### Enunciado da tarefa
Reproduza sem nenhuma alteração a parte do texto sobre o que é ser mulher, começando em "- 3 min de leitura" e terminando em "identifico-me como mulher?".

### Trecho do texto
+--
Fé, menina
- Regina Sanchez
- 22 de out.
- 3 min de leitura

Certa vez, o entrevistador Bial perguntou à Gabriela Medeiros, atriz e mulher trans, o que é ser mulher. Ela não soube responder. Eu, mulher cis, que me considero muito mulher, e nunca fui chegada a saltos, maquiagem, acessórios ou bonecas, também não saberia definir. Do que se trata a diferença entre mulher e homem além da questão física e das construções sociais? Por que a transição de gênero, um caminho tão espinhoso, faz com que tantos homens e mulheres trans sintam-se mais verdadeiros e de acordo consigo mesmos? Obviamente, conceitos de gênero variam de acordo com épocas e culturas, mas do que estamos falando quando dizemos identifico-me como mulher?
+--
(Registros de dados)

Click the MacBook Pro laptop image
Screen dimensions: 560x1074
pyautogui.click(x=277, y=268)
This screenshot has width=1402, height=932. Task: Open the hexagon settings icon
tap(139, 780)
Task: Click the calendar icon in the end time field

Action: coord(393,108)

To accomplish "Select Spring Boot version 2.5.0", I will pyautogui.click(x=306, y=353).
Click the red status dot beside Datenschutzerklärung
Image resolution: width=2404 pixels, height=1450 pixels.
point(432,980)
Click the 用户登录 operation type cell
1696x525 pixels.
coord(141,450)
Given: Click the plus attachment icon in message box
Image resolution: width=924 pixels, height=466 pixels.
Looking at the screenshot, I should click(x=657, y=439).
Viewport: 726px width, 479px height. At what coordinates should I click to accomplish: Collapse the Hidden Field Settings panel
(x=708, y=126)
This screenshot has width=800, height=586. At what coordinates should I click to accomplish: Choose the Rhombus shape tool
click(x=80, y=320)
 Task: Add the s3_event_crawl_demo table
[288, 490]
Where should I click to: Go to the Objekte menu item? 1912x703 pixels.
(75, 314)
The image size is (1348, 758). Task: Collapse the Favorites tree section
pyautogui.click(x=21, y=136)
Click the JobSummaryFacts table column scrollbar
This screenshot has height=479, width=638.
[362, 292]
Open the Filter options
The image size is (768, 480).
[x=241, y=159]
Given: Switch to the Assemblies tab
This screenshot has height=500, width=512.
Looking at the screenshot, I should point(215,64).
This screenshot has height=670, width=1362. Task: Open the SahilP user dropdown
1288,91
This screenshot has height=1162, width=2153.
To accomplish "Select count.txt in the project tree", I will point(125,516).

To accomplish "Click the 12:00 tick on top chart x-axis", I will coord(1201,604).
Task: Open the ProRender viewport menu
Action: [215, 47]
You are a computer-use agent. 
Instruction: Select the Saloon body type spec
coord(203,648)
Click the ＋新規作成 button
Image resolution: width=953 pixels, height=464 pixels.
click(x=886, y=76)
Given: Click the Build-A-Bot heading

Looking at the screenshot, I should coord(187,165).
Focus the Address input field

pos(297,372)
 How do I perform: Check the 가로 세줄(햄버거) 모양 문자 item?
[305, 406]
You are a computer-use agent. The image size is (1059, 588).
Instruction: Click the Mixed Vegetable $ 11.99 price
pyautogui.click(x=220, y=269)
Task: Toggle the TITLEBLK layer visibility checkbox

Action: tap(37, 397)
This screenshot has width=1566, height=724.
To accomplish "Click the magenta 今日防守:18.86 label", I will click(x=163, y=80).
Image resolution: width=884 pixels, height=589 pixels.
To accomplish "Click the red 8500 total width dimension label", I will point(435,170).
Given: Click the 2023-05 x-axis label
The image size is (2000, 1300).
+--
### Solução do exercício
- 3 min de leitura

Certa vez, o entrevistador Bial perguntou à Gabriela Medeiros, atriz e mulher trans, o que é ser mulher. Ela não soube responder. Eu, mulher cis, que me considero muito mulher, e nunca fui chegada a saltos, maquiagem, acessórios ou bonecas, também não saberia definir. Do que se trata a diferença entre mulher e homem além da questão física e das construções sociais? Por que a transição de gênero, um caminho tão espinhoso, faz com que tantos homens e mulheres trans sintam-se mais verdadeiros e de acordo consigo mesmos? Obviamente, conceitos de gênero variam de acordo com épocas e culturas, mas do que estamos falando quando dizemos identifico-me como mulher?